### PROBLEM
Answer these questions using the text on medicine distribution in Mexico:
1. Is wholesale distribution independently regulated in Mexico?
2. Which ministry determines prices for goods produced by the public sector?
3. What kinds of facilities can COFEPRIS inspect on site?

### TEXT PASSAGE
========================================================================
Wholesale distribution is not independently regulated in Mexico. Therefore, any company dedicated to the commercialisation and wholesale distribution of medicines must comply with the main legislation for pharmaceuticals and procurement of medicines:
  • The General Health Law (Ley General de Salud).
  • The General Health Law Regulations (Reglamentos de la Ley General de Salud).
  • The Health Supplies Regulation (Reglamento de Insumos para la Salud).
  • The Official Mexican Standards (Normas Oficiales Mexicanas) (NOMs).
  • The Public Sector Procurement, Leasing, and Services Law (Ley de Adquisiciones, Arrendamientos y Servicios del Sector Público).
7. Which regulatory authority supervises the distribution of medicines? What are the consequences of non-compliance with the medicine distribution laws?

Regulatory Authorities

The Ministry of Economy and the Ministry of Health supervise the distribution and commercialisation of pharmaceuticals, and set the maximum prices for the sale of medicines and supplies to the public (General Health Law). In addition, the Ministry of Finance and Public Credit (Secretaría de Hacienda y Crédito Público) determines prices for goods produced by the public sector.
COFEPRIS is responsible for the control and surveillance of all aspects related to sanitary regulation, including the distribution and commercialisation of pharmaceuticals. COFEPRIS can make on-site inspection visits of the manufacturing, distribution, or storage facilities, to:
  • Verify that their products meet the approved specifications and do not represent a risk for the public health.
  • Ensure that good manufacturing practices, stability, pharmacovigilance, and labelling standards are complied with.
========================================================================
### LISTED ENTRIES

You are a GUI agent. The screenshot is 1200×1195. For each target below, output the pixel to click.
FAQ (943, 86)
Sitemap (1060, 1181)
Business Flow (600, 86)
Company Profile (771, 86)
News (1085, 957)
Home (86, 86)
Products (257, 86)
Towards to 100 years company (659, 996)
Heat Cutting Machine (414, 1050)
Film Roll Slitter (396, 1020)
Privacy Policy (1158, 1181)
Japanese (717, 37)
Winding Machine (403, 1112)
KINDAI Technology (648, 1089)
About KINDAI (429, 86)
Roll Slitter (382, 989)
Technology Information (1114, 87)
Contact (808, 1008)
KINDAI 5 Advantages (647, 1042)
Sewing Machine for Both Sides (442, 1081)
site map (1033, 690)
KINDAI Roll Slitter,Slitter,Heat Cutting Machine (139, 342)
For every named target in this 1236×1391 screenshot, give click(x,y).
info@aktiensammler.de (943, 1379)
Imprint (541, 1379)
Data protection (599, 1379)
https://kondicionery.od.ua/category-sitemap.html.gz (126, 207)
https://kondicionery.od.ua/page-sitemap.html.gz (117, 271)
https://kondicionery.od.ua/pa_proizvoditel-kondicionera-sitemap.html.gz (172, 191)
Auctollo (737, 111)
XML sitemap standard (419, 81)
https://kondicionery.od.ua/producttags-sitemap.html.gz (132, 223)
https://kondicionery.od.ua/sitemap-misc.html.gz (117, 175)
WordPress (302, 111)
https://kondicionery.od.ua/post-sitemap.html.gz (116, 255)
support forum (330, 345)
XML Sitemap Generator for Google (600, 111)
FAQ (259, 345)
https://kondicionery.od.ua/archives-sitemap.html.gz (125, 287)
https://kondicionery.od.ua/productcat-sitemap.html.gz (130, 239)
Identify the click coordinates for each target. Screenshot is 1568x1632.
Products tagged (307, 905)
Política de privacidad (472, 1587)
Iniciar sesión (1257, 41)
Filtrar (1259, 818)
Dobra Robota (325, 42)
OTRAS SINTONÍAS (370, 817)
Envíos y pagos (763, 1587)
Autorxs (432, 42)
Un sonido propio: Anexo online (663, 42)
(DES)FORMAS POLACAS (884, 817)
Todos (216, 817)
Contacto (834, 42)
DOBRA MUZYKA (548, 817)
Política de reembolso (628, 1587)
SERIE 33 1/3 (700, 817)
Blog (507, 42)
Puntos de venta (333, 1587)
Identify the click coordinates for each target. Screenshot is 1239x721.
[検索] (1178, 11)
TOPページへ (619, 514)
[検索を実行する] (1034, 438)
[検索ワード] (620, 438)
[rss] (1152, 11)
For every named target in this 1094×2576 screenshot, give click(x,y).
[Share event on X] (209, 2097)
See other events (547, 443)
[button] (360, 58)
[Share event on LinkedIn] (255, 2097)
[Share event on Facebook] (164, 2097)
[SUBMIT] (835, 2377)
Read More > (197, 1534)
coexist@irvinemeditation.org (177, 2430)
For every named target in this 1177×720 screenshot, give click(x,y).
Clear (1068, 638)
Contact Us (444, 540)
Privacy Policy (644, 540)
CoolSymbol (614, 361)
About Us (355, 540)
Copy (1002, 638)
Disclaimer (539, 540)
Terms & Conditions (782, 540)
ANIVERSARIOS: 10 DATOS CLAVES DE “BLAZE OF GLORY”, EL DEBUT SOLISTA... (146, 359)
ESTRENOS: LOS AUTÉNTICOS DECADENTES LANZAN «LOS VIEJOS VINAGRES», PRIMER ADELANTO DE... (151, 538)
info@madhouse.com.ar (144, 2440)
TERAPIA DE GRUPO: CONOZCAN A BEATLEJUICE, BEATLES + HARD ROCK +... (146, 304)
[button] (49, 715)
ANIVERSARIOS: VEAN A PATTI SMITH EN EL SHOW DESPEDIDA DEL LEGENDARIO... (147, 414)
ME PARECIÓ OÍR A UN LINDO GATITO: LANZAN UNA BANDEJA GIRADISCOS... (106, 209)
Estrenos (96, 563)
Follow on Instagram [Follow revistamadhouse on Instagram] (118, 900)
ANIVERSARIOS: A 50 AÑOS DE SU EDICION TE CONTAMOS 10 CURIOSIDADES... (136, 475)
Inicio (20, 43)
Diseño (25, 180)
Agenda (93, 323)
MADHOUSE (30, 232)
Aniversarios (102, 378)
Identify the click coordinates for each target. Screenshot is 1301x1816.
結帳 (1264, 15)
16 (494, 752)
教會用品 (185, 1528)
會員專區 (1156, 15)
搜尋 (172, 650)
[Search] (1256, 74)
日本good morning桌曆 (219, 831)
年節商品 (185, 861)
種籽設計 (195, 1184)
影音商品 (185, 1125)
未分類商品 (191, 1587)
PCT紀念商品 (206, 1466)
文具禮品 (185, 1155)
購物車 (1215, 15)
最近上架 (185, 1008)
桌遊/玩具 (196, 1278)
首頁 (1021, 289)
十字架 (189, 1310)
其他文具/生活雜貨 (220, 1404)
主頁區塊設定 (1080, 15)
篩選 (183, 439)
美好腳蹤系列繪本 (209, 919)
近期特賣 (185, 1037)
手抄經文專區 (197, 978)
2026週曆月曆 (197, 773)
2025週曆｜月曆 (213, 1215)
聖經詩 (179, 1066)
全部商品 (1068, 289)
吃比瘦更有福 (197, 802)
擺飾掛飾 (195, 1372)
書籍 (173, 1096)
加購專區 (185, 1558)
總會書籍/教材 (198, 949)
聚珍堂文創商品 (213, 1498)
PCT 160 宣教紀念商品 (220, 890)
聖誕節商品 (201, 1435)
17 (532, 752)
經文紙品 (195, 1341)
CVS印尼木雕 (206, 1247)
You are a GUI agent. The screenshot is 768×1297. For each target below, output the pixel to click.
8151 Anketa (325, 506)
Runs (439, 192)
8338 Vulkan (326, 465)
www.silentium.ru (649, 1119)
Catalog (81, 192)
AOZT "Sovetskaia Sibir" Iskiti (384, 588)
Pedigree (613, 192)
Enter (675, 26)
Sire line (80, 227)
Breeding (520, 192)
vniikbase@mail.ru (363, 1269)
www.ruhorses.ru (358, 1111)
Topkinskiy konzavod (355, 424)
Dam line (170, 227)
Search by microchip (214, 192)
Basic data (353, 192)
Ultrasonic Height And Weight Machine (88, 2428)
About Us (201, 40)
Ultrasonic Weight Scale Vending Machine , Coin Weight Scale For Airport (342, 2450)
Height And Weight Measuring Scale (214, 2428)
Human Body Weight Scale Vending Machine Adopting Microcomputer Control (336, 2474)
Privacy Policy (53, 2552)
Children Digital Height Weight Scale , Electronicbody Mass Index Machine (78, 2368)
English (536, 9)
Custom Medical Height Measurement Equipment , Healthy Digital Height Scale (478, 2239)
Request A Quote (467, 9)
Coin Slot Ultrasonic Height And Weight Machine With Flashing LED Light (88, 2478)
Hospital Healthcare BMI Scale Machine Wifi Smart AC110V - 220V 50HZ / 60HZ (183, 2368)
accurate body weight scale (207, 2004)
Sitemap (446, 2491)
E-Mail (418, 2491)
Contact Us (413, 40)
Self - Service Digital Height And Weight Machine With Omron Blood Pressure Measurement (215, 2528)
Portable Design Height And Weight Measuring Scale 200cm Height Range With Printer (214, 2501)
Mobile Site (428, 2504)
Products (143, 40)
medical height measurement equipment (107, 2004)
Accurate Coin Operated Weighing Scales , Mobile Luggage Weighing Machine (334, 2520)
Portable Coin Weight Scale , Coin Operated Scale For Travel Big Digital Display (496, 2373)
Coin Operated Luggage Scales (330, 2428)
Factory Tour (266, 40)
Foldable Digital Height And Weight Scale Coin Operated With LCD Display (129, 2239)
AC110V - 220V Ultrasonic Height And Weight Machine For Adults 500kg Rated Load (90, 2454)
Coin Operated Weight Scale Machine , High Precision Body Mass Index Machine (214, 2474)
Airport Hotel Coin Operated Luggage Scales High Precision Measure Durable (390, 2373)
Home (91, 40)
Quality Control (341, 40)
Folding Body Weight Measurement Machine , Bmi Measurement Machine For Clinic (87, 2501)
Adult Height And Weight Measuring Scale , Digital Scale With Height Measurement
========================================================================
### RESULT FOR THIS EXERCISE
1. No, wholesale distribution is not independently regulated in Mexico.
2. The Ministry of Finance and Public Credit (Secretaría de Hacienda y Crédito Público) determines those prices.
3. COFEPRIS can inspect manufacturing, distribution, or storage facilities.